** Exercise description **
Exactly the lines from the one with "[Vini Accattoli su Facebook] (239, 1970)" through the end of the material are to be output, both included, with no other text.

# # # #

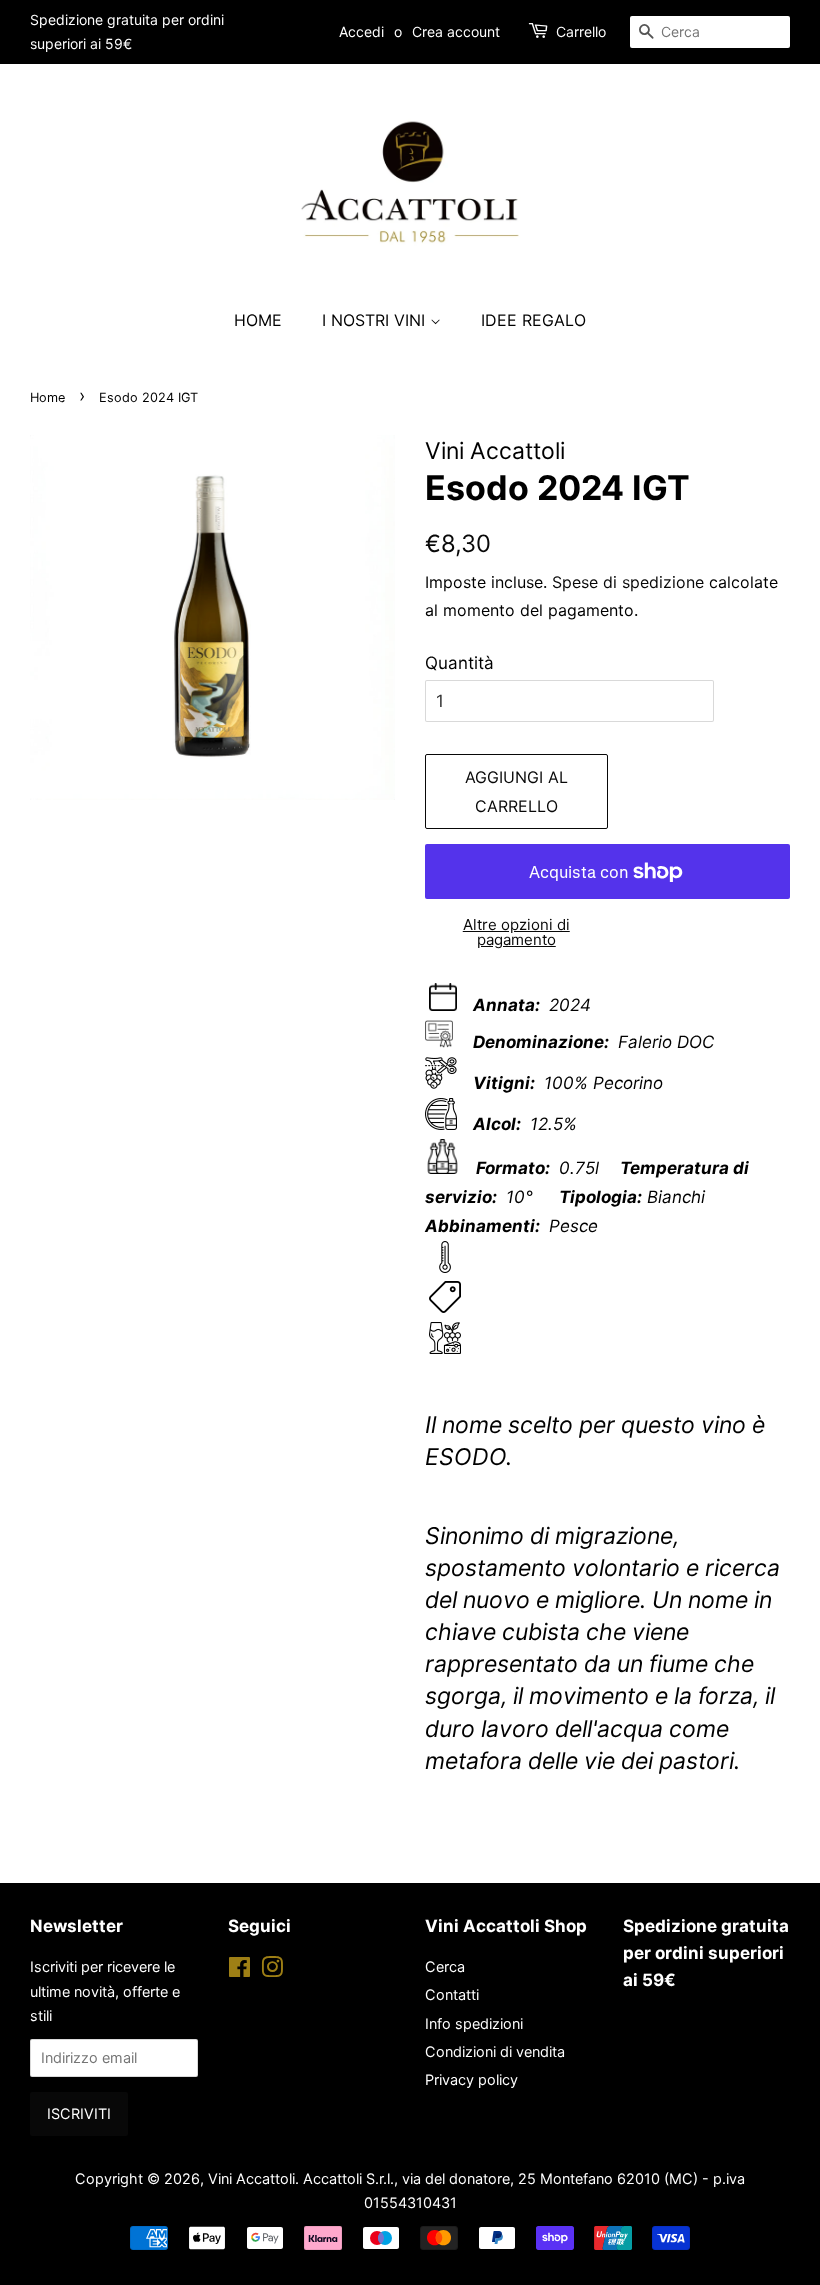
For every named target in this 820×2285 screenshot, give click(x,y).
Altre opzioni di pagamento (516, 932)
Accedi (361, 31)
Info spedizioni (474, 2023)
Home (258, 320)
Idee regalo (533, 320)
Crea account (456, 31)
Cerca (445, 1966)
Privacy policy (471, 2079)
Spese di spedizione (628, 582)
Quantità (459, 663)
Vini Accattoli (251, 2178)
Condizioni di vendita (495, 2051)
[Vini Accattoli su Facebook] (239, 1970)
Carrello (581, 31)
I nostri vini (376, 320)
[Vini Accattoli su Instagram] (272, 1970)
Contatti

# # # #

** Response to this exercise **
[Vini Accattoli su Facebook] (239, 1970)
Carrello (581, 31)
I nostri vini (376, 320)
[Vini Accattoli su Instagram] (272, 1970)
Contatti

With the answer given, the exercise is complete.